Oh my God. Do you remember I blogged Kate Thompson's Origins series very positively?
Well, according to The Guardian she is the daughter of Dorothy and E.P. Thompson.
Now, I know that this will mean nothing to most of you, but I trained as a historian in the 1980s at the University of York. This was a time when, scratch any enthusiastic modern-history student, particularly if they wanted to do social history (which was why one went to York anyway) and they had read E.P. Thompson's The Making of the English Working Class. This is the classic social history book (ok, so there is also Christopher Hill's The World Turned Upside Down, but that's more of a political history). The book is about a thousand pages of dense material about the construction of a sense of class through ballads, pubs, working men's educational organisations, unions, and all sort of other things. And it's utterly rivetting.

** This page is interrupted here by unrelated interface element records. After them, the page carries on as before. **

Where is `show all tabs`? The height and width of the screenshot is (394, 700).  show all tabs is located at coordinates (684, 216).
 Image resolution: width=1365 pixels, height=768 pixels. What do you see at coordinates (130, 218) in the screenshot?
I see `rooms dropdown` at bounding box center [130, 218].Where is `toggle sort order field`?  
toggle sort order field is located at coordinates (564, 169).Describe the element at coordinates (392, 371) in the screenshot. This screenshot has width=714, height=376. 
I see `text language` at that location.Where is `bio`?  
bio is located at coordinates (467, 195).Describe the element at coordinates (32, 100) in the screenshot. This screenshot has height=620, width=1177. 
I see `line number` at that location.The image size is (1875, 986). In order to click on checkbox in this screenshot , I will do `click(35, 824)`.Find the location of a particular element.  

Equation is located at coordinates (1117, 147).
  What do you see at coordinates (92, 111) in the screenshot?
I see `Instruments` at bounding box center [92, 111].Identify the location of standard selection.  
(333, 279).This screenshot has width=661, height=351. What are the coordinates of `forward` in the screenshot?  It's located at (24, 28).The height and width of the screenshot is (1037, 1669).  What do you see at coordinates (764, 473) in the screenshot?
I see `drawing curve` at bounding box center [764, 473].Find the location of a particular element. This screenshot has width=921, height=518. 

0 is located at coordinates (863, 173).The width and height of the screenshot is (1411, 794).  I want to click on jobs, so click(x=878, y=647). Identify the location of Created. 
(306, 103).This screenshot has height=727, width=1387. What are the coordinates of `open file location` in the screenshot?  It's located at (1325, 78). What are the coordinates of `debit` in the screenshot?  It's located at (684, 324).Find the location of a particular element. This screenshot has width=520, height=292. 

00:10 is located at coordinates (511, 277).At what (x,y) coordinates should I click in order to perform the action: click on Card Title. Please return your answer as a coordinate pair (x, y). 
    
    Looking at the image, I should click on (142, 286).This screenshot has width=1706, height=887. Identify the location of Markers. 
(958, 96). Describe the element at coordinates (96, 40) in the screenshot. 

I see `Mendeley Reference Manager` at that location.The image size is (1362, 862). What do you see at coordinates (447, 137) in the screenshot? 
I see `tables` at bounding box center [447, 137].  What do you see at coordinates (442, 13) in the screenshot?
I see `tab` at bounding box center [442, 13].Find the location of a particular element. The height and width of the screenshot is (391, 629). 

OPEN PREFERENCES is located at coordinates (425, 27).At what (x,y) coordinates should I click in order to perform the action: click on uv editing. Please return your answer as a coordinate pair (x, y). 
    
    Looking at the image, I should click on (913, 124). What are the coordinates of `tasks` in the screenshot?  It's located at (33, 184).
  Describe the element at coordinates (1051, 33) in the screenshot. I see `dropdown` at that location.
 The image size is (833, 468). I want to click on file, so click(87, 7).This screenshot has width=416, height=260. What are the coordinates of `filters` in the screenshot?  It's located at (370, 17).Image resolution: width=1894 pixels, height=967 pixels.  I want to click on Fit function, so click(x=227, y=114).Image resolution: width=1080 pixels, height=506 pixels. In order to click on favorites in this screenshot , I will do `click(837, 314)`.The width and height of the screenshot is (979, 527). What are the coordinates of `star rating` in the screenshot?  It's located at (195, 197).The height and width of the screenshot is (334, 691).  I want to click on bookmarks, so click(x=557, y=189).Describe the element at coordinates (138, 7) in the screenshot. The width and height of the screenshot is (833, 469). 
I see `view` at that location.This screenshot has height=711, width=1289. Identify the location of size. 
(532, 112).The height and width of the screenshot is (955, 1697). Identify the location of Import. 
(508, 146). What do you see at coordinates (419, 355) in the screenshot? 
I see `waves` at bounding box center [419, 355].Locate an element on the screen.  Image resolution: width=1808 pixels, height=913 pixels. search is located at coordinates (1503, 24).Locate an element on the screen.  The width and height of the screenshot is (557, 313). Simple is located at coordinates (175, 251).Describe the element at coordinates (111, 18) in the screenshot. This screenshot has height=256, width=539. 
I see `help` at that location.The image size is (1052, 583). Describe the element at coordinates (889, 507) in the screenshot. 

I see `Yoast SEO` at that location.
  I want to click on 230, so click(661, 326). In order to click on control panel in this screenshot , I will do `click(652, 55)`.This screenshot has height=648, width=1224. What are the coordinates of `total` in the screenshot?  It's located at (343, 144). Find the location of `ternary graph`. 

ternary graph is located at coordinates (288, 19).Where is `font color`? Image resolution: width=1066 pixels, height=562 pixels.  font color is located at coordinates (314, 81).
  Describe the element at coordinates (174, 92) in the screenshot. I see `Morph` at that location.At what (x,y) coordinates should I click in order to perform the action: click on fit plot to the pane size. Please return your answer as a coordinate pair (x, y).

I received my copy for my twelfth birthday. About a year later, I got to hear Dorothy and E.P. Thompson both speak at a May Day rally in Birmingham (which once had a very fine labour tradition).
Anyway, you get the picture. Over the years of course I've changed, and part of my "university disaster story" is that I turned out to be terrible at social history (I have no eye for detail) which was a genuine grief to me. As far as I was concerned, social history was the only really viable type of history. This attitude blinded me for years to the fact that I have a knack for intellectual history (it was very passe when I was a student).
So, back to 2005 and the word spins around and I find myself listing the daughter of one of my favourite historians as one of my favourite science fiction writers.